Task item: Your answer should be every line of the records that contains the word "will".

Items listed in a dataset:
=-=-=

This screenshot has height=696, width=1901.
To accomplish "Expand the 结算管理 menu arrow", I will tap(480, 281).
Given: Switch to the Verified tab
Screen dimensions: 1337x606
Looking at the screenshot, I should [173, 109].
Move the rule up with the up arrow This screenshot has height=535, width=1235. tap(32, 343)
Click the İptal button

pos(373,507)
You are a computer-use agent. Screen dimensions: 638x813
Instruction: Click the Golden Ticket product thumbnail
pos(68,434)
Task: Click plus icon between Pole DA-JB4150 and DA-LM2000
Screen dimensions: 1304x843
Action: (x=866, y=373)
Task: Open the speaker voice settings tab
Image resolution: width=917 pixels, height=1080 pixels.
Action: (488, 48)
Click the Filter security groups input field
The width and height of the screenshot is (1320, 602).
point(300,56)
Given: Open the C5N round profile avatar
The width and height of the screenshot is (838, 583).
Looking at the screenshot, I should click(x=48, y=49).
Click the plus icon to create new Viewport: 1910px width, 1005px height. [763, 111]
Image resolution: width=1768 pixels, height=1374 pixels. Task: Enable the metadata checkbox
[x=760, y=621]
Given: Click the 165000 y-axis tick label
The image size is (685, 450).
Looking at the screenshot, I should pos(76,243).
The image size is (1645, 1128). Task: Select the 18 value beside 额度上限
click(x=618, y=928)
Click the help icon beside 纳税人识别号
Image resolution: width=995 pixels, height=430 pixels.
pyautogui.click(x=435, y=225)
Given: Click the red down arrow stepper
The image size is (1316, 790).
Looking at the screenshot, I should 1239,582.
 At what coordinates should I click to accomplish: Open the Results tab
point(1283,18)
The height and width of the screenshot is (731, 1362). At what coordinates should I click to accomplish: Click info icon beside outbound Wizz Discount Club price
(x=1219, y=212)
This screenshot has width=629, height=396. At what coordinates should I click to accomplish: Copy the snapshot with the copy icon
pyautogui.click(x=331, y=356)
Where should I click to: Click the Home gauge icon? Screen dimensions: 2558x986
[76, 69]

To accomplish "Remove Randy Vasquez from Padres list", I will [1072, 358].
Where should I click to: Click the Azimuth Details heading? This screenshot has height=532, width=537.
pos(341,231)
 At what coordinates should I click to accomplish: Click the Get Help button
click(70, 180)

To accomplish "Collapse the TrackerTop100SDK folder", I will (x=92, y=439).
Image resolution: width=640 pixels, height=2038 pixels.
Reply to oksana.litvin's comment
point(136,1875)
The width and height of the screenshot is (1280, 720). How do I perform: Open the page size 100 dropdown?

=-=-=

Response for this exercise:
To accomplish "Expand the 结算管理 menu arrow", I will tap(480, 281).
To accomplish "Remove Randy Vasquez from Padres list", I will [1072, 358].
To accomplish "Collapse the TrackerTop100SDK folder", I will (x=92, y=439).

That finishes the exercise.